I nuovi Meta Ray-Ban Display aprono alle applicazioni di terze parti: gli sviluppatori potranno così creare nuove esperienze software dedicate agli occhiali intelligenti dell’azienda. La novità è disponibile già a partire da oggi.
Meta Ray-Ban Display: gli occhiali intelligenti aprono agli sviluppatori
Come spiega Meta, gli sviluppatori potranno realizzare applicazioni compatibili sia con piattaforme mobile sia web-based, sfruttando direttamente il display monoculare integrato negli occhiali smart.
L’accesso al display consentirà di sviluppare overlay interattivi, visualizzazione di dati in tempo reale come punteggi sportivi o aggiornamenti live, micro-applicazioni, utility e altre funzioni progettate specificamente per l’utilizzo tramite smart glasses.

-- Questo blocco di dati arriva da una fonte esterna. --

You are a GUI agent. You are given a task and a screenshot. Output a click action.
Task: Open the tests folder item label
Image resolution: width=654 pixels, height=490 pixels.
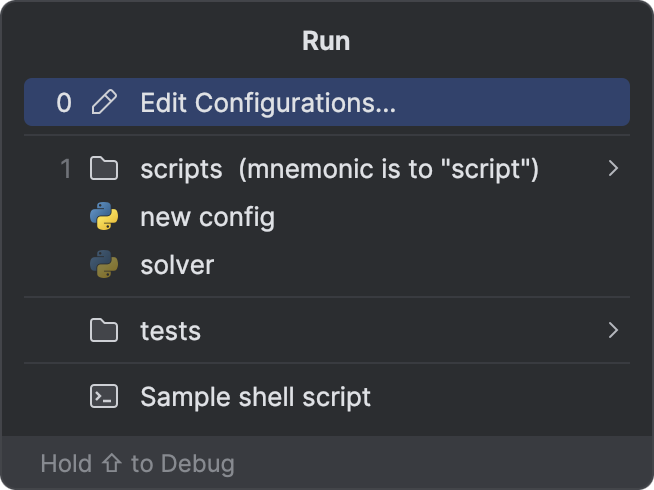[170, 331]
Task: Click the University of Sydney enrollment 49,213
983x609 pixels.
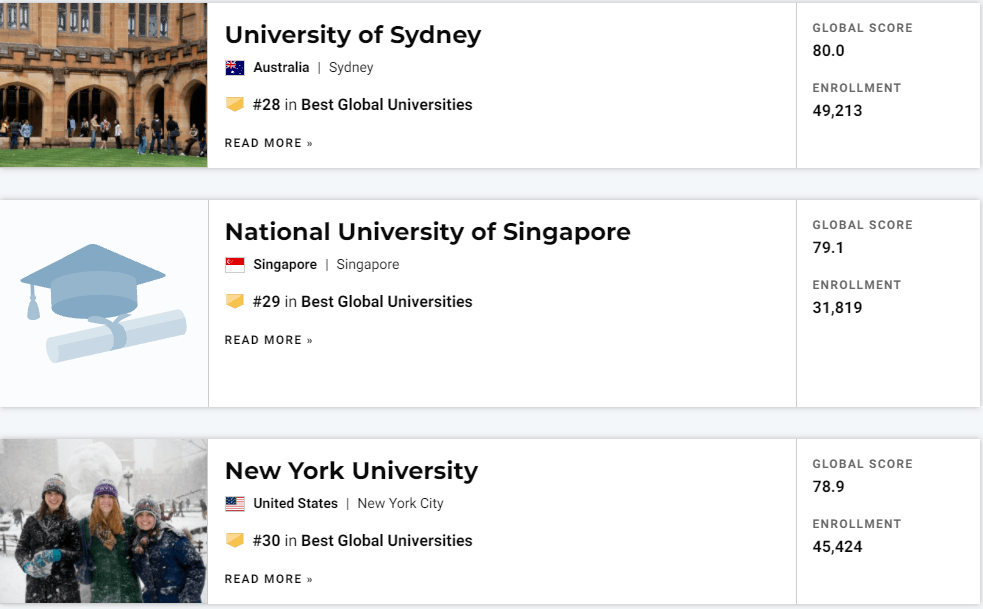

Meta ha inoltre illustrato le due modalità disponibili per lo sviluppo delle applicazioni dedicate ai Ray-Ban Display. La prima prevede l’utilizzo del Meta Wearables Device Access Toolkit, un SDK mobile nativo compatibile con iOS e Android. Attraverso questo strumento, gli sviluppatori potranno estendere le funzionalità delle proprie applicazioni già esistenti direttamente al display degli occhiali utilizzando linguaggi come Swift o Kotlin.
La seconda opzione riguarda invece le web app. In questo caso gli sviluppatori potranno creare esperienze standalone utilizzando tecnologie standard come HTML, CSS e JavaScript, senza dover necessariamente realizzare applicazioni native complete.
I dati di utilizzo degli ultimi sei mesi
Insieme all’annuncio relativo alle app di terze parti, Meta ha condiviso anche alcuni dati raccolti negli ultimi sei mesi sull’utilizzo quotidiano dei Ray-Ban Display. Secondo l’azienda, il display integrato starebbe aiutando gli utenti a condividere più contenuti, grazie soprattutto alla presenza del viewfinder incorporato che facilita l’inquadratura di foto e video registrati direttamente dagli occhiali.
Meta ha inoltre dichiarato che le risposte visive generate da Meta AI stanno registrando livelli di coinvolgimento più elevati. I dati mostrerebbero infatti che gli utenti non solo utilizzano più frequentemente Meta AI, ma interagiscono maggiormente anche attraverso domande successive e approfondimenti.